2. a salt algae photosynthetic metabolite pathway key enzyme NADP-glyceraldehyde-3-phosphate dehydrogenase gene proteins encoded according to claim 1 is characterized in that having the aminoacid sequence shown in the SEQ NO 6.
3. the cloning process of a salt algae photosynthetic metabolite pathway key enzyme NADP-glyceraldehyde-3-phosphate dehydrogenase gene according to claim 1 is characterized in that the concrete steps of this method are:
A. according to synthetic a pair of primer CRGAPAF of the conserved sequence of chlamydomonas W80NADP-glyceraldehyde-3-phosphate dehydrogenase gene cDNA and CRGAPAR:
CRGAPAF:1 AAGGGCACCA?TGACCACC 18,
CRGAPAR:1 ATGCCGTTGA?GCTTGCC 17;
B. the method by RT-PCR obtains the cDNA fragment from total RNA amplification of chlamydomonas CC2677, and total length 176bp is with this cDNA fragment called after CRGAPAf;
C. the cDNA fragment CRGAPAf that obtains among the step b is carried out probe mark with DIG, the cDNA library of screening salt algae, promptly 3.0M NaCl cDNA library through the two-wheeled screening, obtains 5 independently phage positive colonies, is converted into plasmid by external excision then; So promptly obtain salt algae photosynthetic metabolite pathway key enzyme NADP-glyceraldehyde-3-phosphate dehydrogenase gene.

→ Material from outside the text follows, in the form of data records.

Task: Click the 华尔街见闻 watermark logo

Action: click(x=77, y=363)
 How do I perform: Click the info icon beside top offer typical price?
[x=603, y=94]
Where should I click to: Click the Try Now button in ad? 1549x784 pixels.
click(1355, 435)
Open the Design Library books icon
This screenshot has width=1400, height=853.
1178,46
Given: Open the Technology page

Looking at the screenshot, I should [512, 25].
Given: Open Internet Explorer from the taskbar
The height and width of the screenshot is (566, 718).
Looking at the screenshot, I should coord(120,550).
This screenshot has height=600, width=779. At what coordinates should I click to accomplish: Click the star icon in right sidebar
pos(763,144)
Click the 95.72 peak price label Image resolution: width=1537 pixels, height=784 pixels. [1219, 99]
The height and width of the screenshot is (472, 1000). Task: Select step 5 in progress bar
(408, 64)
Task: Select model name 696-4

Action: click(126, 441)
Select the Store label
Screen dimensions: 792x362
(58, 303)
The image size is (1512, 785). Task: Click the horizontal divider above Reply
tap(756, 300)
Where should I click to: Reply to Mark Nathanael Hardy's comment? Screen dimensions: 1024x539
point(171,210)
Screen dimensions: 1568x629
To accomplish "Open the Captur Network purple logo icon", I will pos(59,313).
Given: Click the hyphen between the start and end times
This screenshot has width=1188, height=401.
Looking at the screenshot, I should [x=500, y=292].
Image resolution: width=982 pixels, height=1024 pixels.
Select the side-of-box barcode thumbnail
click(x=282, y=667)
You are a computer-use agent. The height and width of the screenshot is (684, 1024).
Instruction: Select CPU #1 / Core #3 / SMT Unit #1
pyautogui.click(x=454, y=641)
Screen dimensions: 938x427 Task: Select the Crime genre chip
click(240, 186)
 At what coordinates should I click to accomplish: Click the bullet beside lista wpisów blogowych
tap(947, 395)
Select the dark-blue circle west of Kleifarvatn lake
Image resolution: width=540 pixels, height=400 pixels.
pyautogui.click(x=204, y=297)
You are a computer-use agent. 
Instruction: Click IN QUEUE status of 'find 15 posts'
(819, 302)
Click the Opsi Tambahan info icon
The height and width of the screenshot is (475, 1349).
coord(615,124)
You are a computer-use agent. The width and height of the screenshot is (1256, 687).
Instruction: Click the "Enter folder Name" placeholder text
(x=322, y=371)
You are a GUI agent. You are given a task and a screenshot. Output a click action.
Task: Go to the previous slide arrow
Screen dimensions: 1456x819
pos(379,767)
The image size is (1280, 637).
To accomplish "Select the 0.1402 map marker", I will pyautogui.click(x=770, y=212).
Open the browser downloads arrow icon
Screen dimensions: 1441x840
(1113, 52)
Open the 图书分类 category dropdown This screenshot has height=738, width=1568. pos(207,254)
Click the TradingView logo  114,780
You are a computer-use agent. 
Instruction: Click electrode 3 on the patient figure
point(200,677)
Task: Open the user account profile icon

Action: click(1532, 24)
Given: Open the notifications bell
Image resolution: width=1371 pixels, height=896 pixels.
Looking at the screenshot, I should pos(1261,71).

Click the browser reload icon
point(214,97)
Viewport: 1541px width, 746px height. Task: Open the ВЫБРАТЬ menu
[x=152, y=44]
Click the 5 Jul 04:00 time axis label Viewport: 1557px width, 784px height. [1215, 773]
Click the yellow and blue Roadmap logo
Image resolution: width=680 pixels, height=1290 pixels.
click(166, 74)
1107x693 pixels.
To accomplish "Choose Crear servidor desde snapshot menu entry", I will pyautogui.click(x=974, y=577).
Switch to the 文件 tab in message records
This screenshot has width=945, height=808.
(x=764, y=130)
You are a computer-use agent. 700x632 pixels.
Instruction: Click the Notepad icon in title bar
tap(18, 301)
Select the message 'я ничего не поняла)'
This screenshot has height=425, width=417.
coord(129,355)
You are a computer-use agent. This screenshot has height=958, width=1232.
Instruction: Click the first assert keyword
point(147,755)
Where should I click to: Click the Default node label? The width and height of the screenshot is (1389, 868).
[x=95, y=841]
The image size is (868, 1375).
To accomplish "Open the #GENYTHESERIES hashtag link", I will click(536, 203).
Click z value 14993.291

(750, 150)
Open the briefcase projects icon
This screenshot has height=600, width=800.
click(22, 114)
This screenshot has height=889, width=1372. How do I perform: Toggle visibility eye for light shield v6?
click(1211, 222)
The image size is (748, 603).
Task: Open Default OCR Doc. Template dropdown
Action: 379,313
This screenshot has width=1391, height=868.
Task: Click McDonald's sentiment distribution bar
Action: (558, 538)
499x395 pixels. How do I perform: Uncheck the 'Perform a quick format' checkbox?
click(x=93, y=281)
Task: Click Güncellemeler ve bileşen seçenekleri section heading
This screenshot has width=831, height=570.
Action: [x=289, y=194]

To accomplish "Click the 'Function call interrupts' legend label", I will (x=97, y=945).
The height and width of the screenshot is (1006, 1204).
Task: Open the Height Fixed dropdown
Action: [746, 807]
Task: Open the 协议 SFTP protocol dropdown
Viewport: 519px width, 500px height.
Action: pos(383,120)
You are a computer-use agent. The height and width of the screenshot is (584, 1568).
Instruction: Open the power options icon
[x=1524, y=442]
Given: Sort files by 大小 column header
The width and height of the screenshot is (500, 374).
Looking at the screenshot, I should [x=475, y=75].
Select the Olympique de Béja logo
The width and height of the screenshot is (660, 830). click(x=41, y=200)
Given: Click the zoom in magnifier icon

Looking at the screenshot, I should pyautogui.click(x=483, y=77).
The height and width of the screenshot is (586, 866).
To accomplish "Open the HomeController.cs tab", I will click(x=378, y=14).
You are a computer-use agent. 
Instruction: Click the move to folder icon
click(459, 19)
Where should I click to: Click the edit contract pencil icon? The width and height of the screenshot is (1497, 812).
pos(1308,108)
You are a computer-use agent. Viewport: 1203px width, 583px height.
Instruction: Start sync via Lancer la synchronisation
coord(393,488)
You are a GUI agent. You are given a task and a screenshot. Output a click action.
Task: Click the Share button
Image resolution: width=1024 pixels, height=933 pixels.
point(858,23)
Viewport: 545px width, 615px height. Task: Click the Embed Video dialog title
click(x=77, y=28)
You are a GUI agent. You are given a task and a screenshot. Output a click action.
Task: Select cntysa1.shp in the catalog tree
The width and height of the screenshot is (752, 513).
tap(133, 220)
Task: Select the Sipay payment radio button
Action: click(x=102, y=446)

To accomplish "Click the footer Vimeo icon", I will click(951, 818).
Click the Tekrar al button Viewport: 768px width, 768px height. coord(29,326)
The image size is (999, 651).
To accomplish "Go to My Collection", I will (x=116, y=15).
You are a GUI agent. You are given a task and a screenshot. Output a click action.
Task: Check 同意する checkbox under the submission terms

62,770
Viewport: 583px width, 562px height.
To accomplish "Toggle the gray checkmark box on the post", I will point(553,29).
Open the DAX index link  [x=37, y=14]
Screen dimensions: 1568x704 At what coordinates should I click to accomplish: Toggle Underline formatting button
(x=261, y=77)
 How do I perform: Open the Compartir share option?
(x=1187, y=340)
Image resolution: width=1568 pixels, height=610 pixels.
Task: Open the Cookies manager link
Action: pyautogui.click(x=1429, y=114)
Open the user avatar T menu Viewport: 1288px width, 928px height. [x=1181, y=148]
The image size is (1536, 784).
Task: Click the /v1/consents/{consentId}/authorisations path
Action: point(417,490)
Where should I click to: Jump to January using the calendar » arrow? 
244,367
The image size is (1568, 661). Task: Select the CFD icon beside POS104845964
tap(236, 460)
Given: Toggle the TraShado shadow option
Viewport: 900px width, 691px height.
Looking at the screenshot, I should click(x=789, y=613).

4. the protein expression of a salt algae photosynthetic metabolite pathway key enzyme NADP-glyceraldehyde-3-phosphate dehydrogenase gene according to claim 1, it is characterized in that this method is: the coding region of salt algae photosynthetic metabolite pathway key enzyme NADP-glyceraldehyde-3-phosphate dehydrogenase gene is cloned among the prokaryotic expression carrier pTWIN1, and in BL21 (DE3), carries out protein expression.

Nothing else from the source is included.